> What is required: What is needed is a word-for-word copy of every record below, minus the pictures.

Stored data
Segment Open
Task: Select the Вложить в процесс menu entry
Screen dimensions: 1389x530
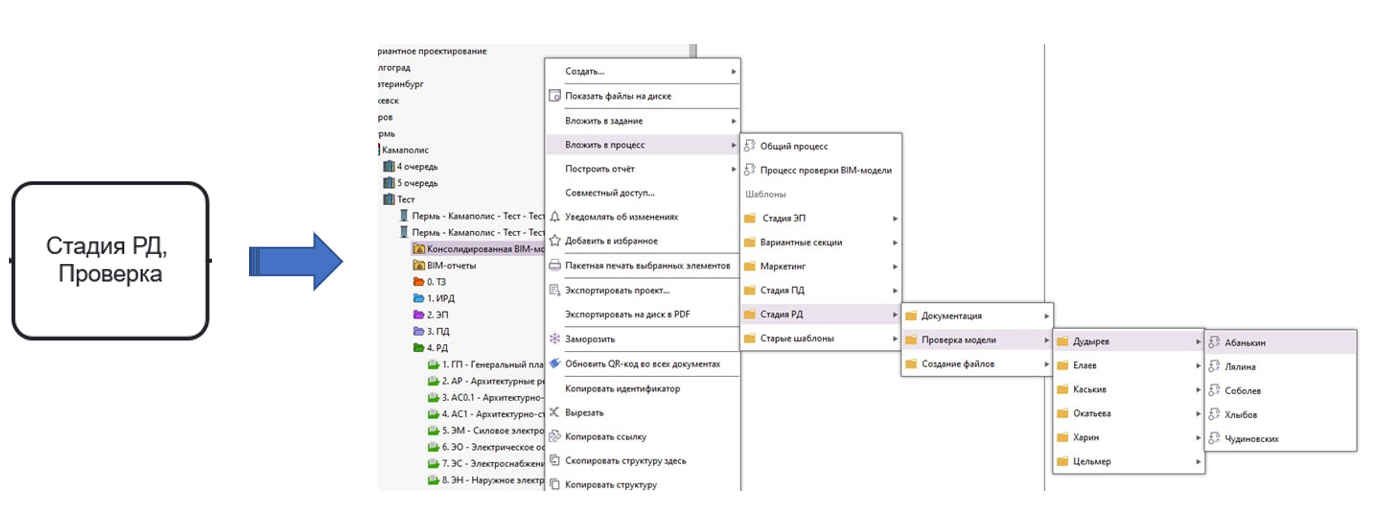Action: coord(643,145)
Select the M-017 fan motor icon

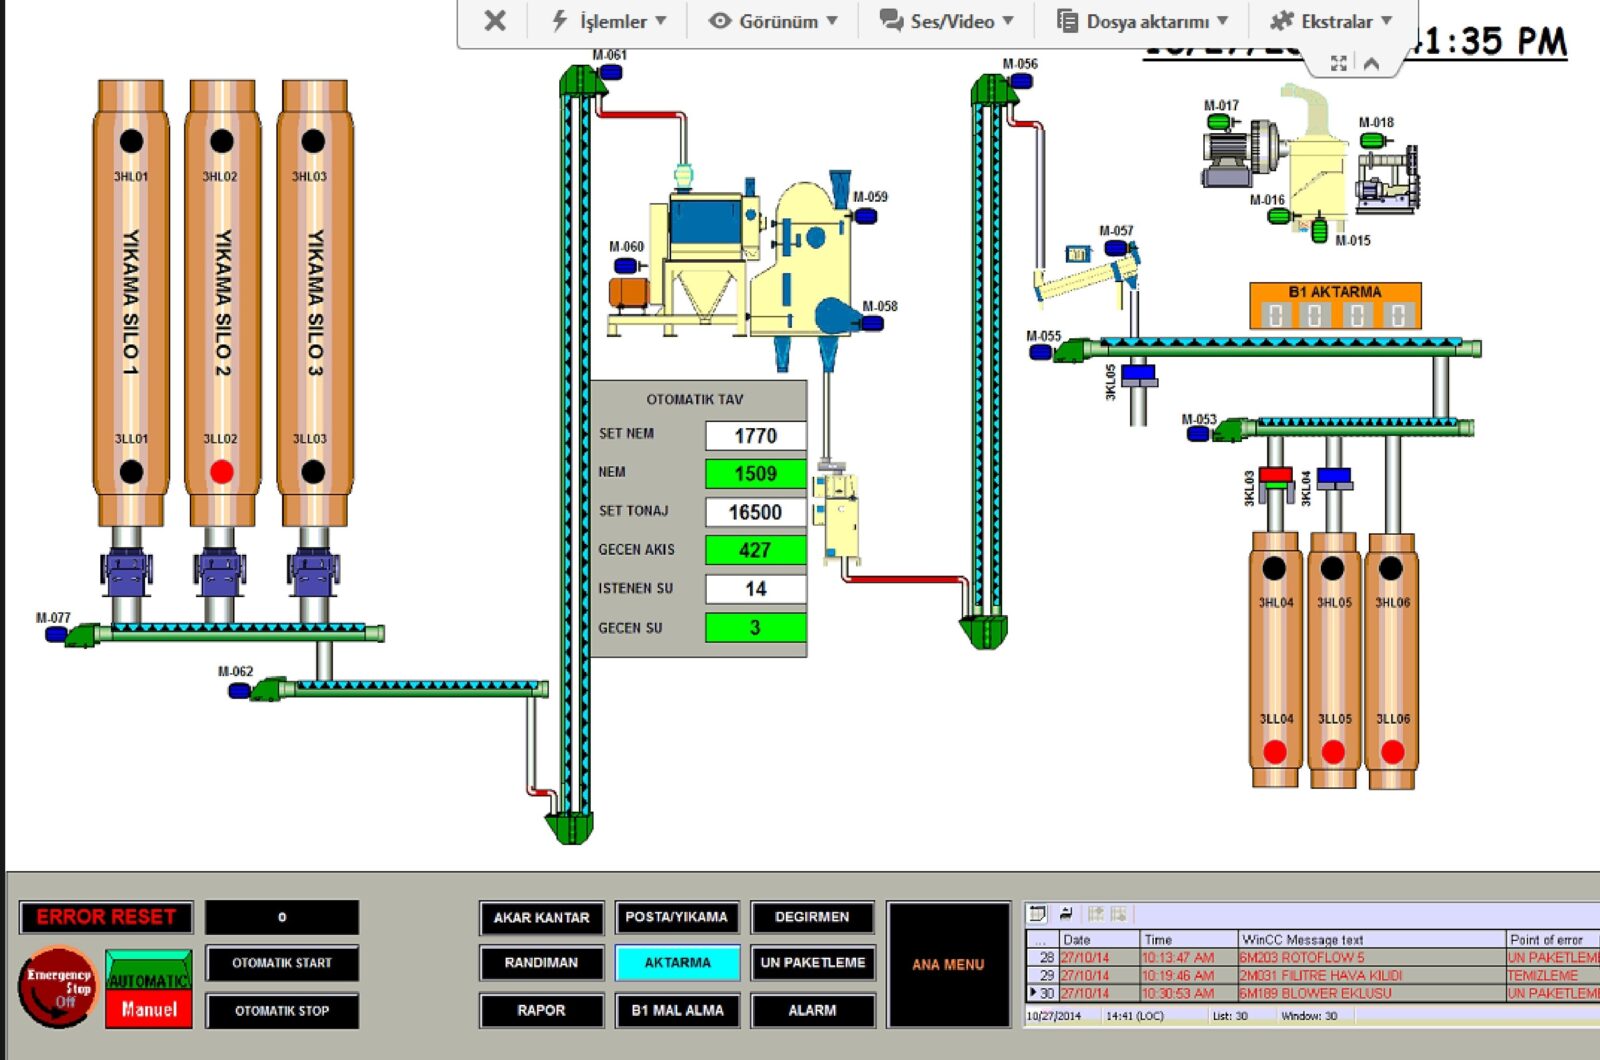coord(1220,121)
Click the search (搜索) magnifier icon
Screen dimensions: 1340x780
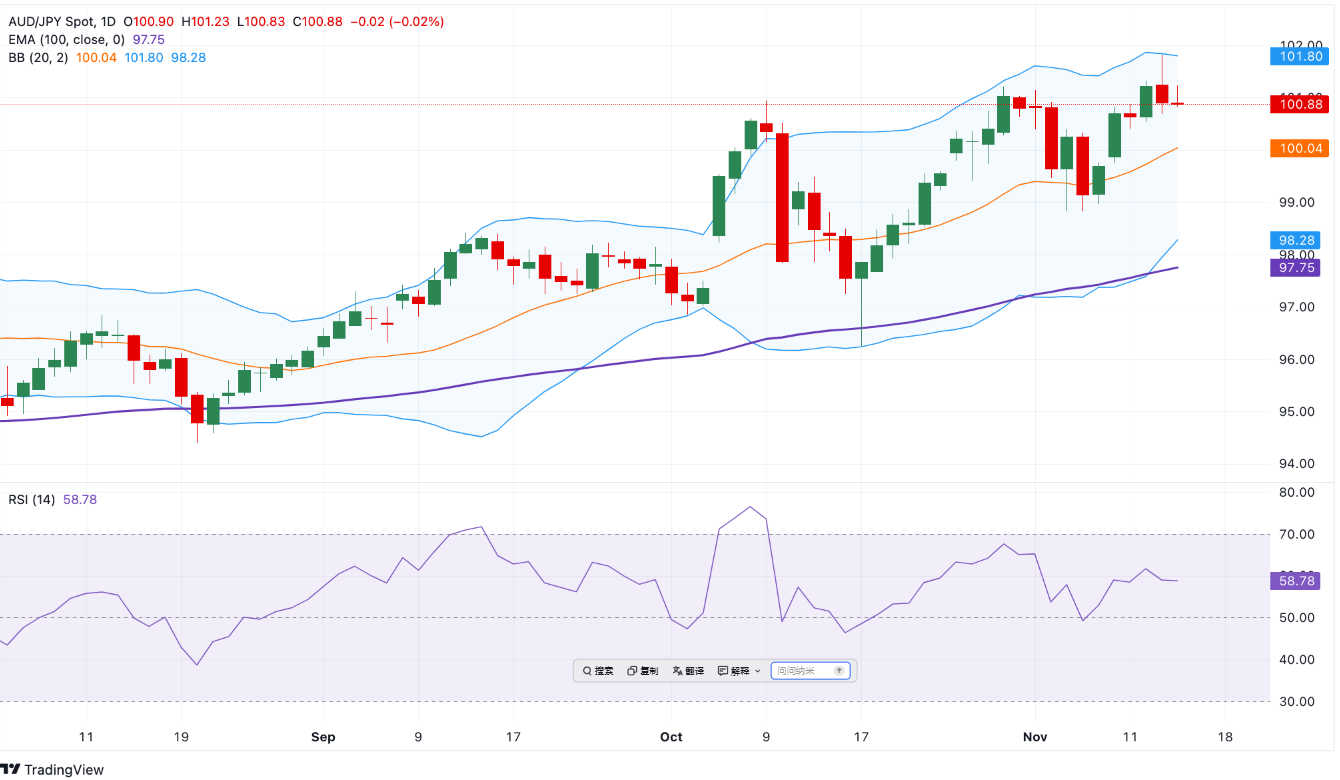(x=587, y=671)
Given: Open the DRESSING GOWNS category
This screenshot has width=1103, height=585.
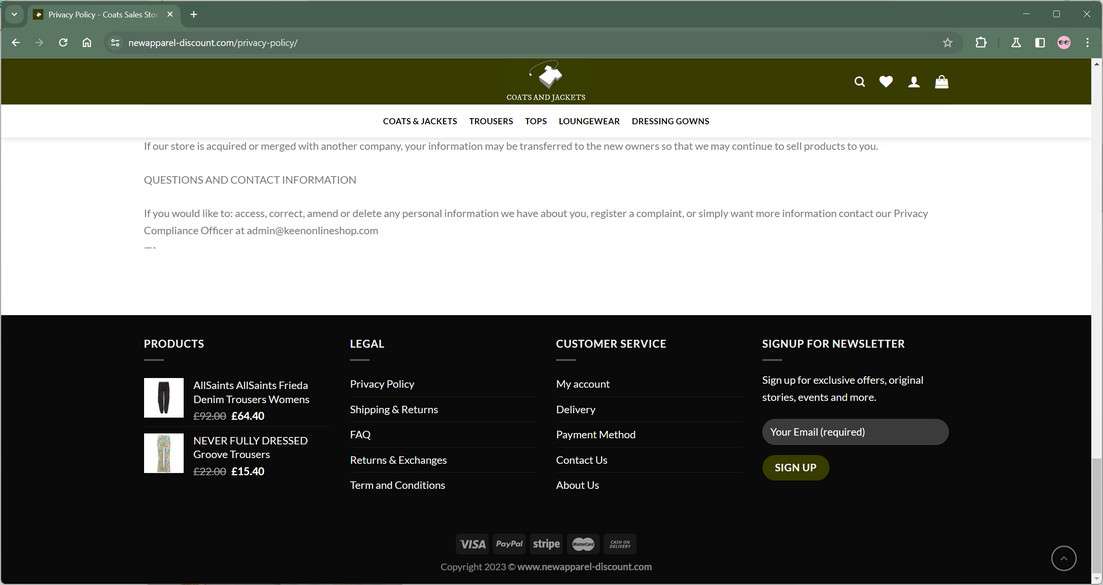Looking at the screenshot, I should coord(669,121).
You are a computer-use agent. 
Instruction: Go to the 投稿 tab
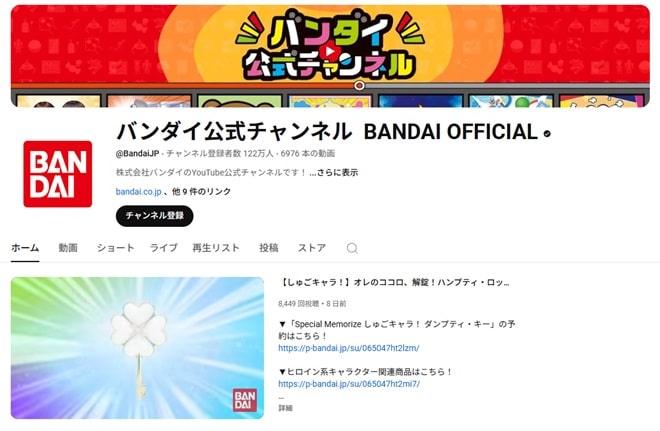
Segment Closed
> Solution to the exercise:
Task: Select the Вложить в процесс menu entry
Screen dimensions: 1389x530
Action: coord(643,145)
Select the M-017 fan motor icon

coord(1220,121)
Click the search (搜索) magnifier icon
Screen dimensions: 1340x780
(x=587, y=671)
Given: Open the DRESSING GOWNS category
This screenshot has width=1103, height=585.
Looking at the screenshot, I should coord(669,121).
You are a computer-use agent. 
Instruction: Go to the 投稿 tab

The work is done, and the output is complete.